This can be done now, by receiving mailservers.  It may be worth
trying, but I doubt it will help much.

> 2.  A 10-15 second delay between emails should be imposed.

This will be...difficult.  A given server can prevent a given sender
from sending more often than that, but nobody is in a position to
prevent a sender from sending back-to-back to multiple recipients.

Worse, it will punish legitimate senders who compose offline and send
the composed messages through their email provider's outgoing
mailserver as a batch, by requiring them to stay online several times
as long as they really need to.

> 3.  Each email request should force a graphic to be loaded to the
>     email client with an obscured word on it.  This graphic should be
>     random.

This immediately eliminates two classes of people from using email, the
blind and the text-only.  Neither is particularly large, but neither is
deserving of such treatment, and I for one as a mailserver owner and
operator (both incoming and outgoing) won't implement either side of
any protocol that has such effects.

It's not clear when this happens and to whom: to the sender's user
agent at send time, or the receivers' at receive time, at read time,
when?

> 4.  Each uploaded email should have a random ID appended to its
>     header as an authorisation code.

Appended by whom?  Who chooses it?  Who needs to trust it?  If that
entity isn't the sender, how can it be assured it's trustworthy?

> 5.  The recipient's email server should then confirm the code with
>     the sending server.  If the code does not exist then the email is
>     destroyed without notification.

What prevents a spammer's sending server (which these days usually
means an 0wn3d Windows box somewhere) from answering "yes, it's fine"
to every such "confirmation" request?

> So, let us do our sums on this, for an average spammer.  We'll assume
> that the email has 1000 recipients.

That's _way_ too low for a spam run.  1000000, or even 10000000.

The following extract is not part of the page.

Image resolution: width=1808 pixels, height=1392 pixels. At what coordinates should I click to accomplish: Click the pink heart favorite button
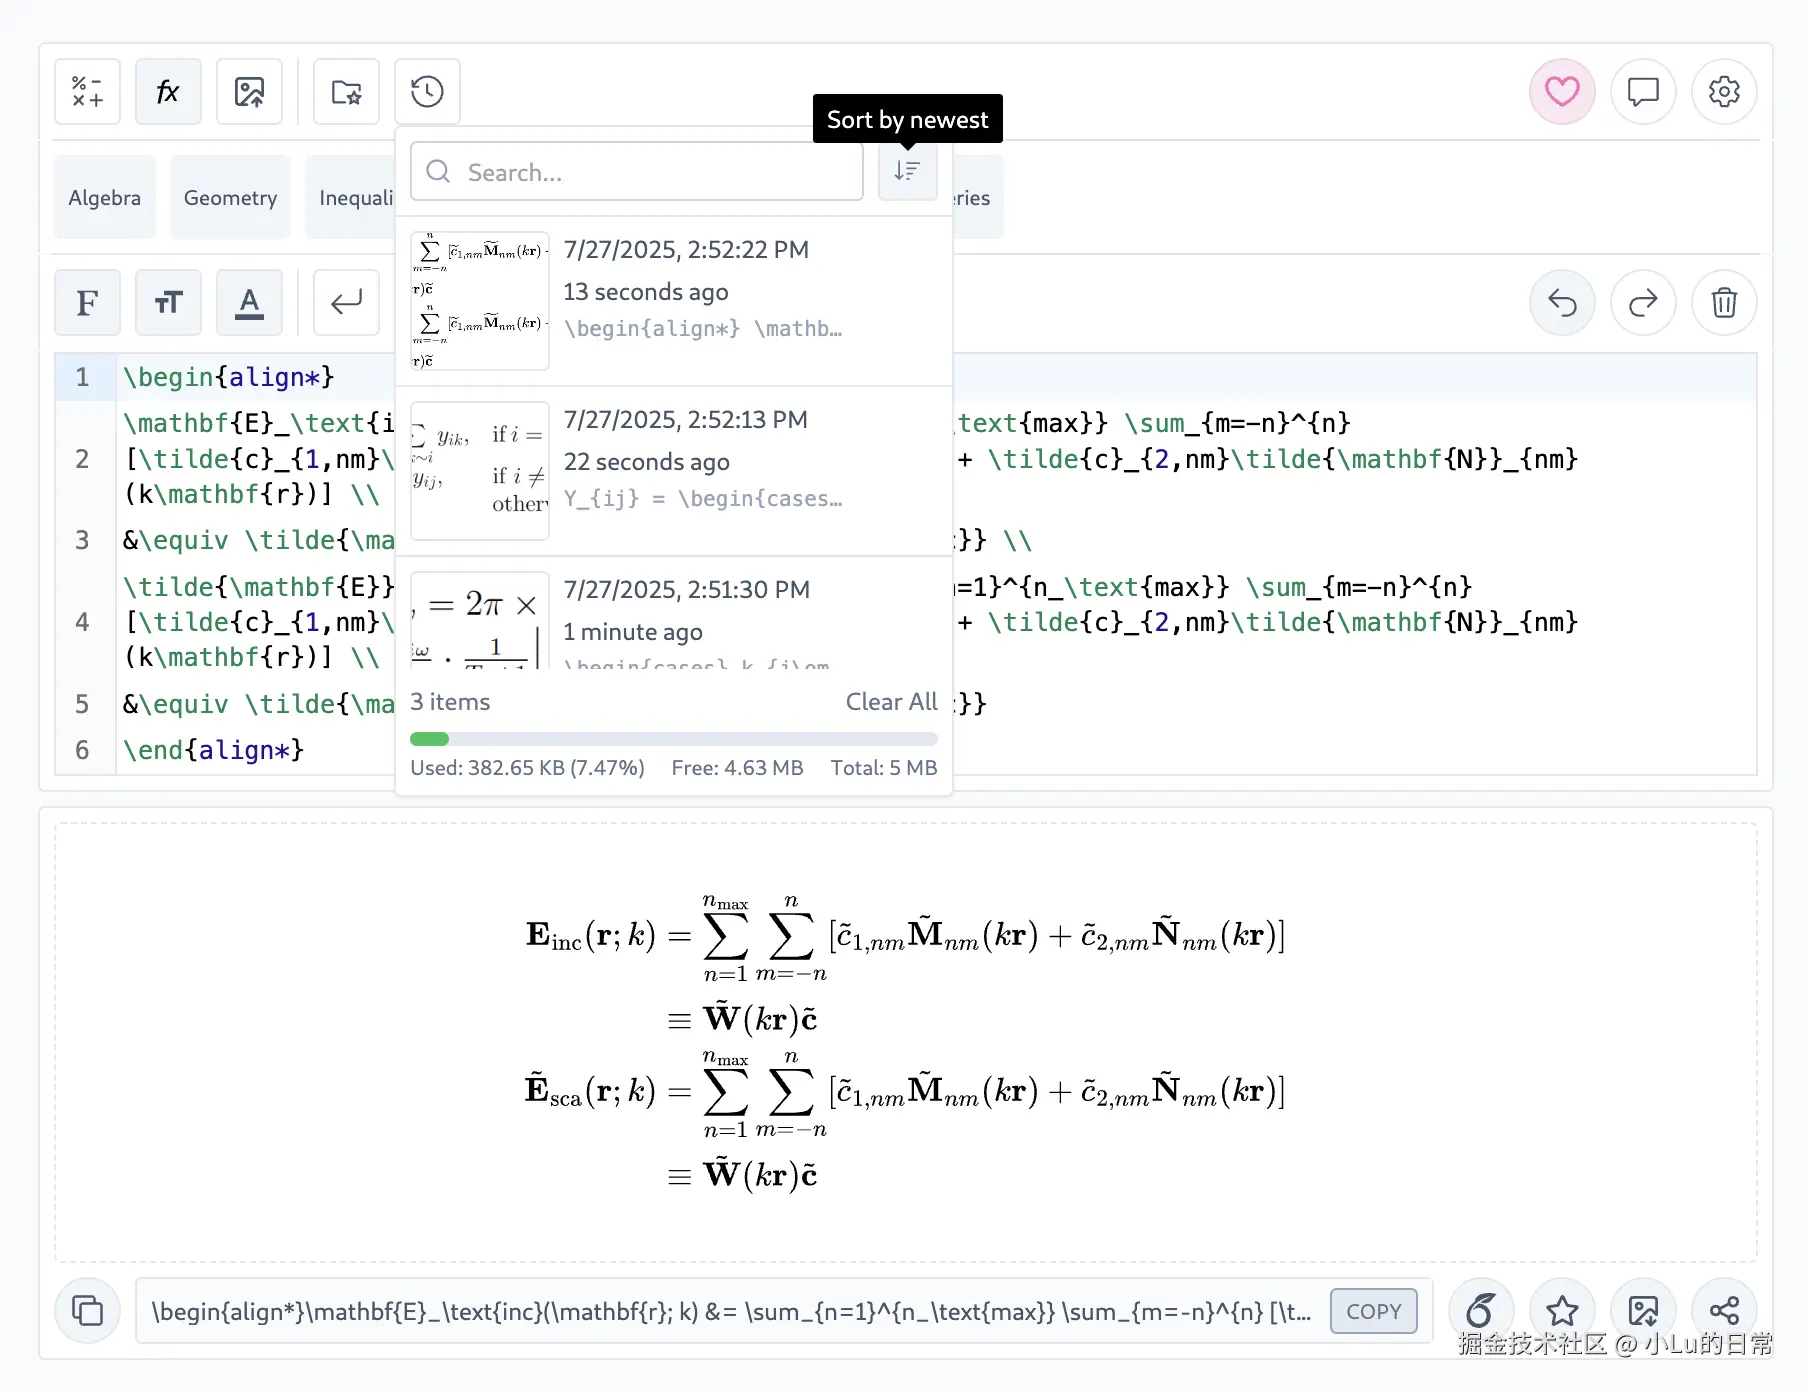(1561, 92)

> 1000 recipients at a limit of 10 per email would result
> in 100 emails.
> 100 * 10 seconds delay = 1000 seconds or about 16
> minutes.

Right as far as it goes.  But who is going to enforce these limits?
And how?

> add 100 * 5 second delay for loading of each
> authorisation graphic = 500 seconds or about 8 minutes.
> That's a total of 24 minutes to send 1000 recipients.

Five seconds?  How enormous are you thinking of making these images??
Anything that's large enough to have significant impact on high-speed
connections will be totally unusable on slow dialups.  Not to mention
the problems I sketched above (blind and text-only users).

> This coupled with the authorisation code will practically result in
> the complete elimination of spam on the internet if universally
> adopted.

Perhaps - but how do we get the spammers to adopt it?  How do we ensure
they are actually doing so instead of just writing shells that make all
the right noises when queried but don't actually do anything?

> The adaptations required to implement this are of a minor nature
> compared with other programming tasks and can be released as updates
> to existing servers and client software.

You appear to be under some kind of impression that spammers use
existing mail clients and servers for their spew.  This is true only
from the point at which it hits the recipient's incoming mailserver.